La idea parece salida de una novela futurista: ¿por qué esconder una planta que procesa basura cuando se puede convertir su techo en una montaña urbana? CopenHill es, en esencia, la cubierta inclinada de Amager Bakke, una planta de generación de energía a partir de residuos. En su interior, los residuos que no pueden reciclarse se utilizan como combustible para producir electricidad y calefacción urbana. El edificio, de unos 41,000 metros cuadrados, fue concebido para hacer visible una infraestructura que normalmente permanecería al margen de la vida cotidiana.
Y entonces aparece la parte más improbable: esquiar en Copenhague. Sobre la cubierta se extiende una pista artificial de unos 500 metros, dividida en diferentes pendientes para principiantes y esquiadores más experimentados. En lugar de nieve, su superficie utiliza un material sintético especialmente diseñado para permitir el deslizamiento durante todo el año.
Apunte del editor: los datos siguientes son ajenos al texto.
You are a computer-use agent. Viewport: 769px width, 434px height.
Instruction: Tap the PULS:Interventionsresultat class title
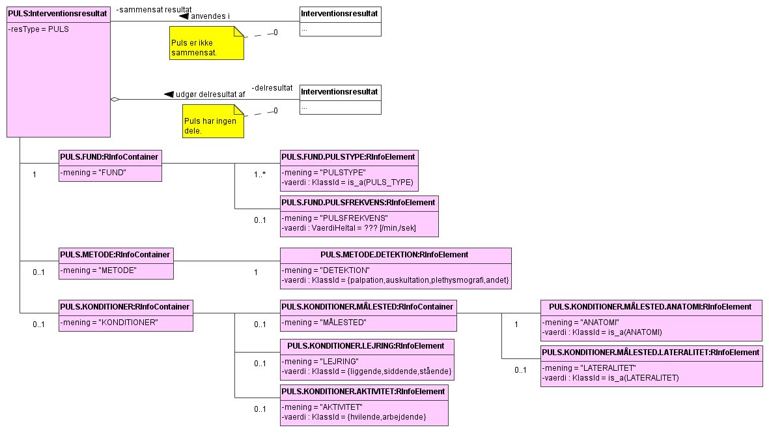(x=57, y=13)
El proyecto de BIG organiza además el techo como un paisaje recreativo, con senderos para caminar y correr, zonas verdes y espacios de descanso.
La montaña artificial también tiene una pared de escalada de 85 metros, considerada una de las más altas del mundo, además de un mirador desde el que se contempla Copenhague. Para llegar hasta arriba, incluso el ascensor se convierte en parte de la experiencia: su recorrido permite observar desde el interior el funcionamiento de la planta.
Más que una curiosidad arquitectónica, CopenHill plantea una pregunta sobre cómo pueden integrarse las infraestructuras necesarias para una ciudad dentro de su propia vida pública. BIG describió el proyecto como una forma de combinar utilidad, sostenibilidad y ocio: una planta industrial que, en lugar de ocultarse, se transforma en montaña, parque y destino urbano.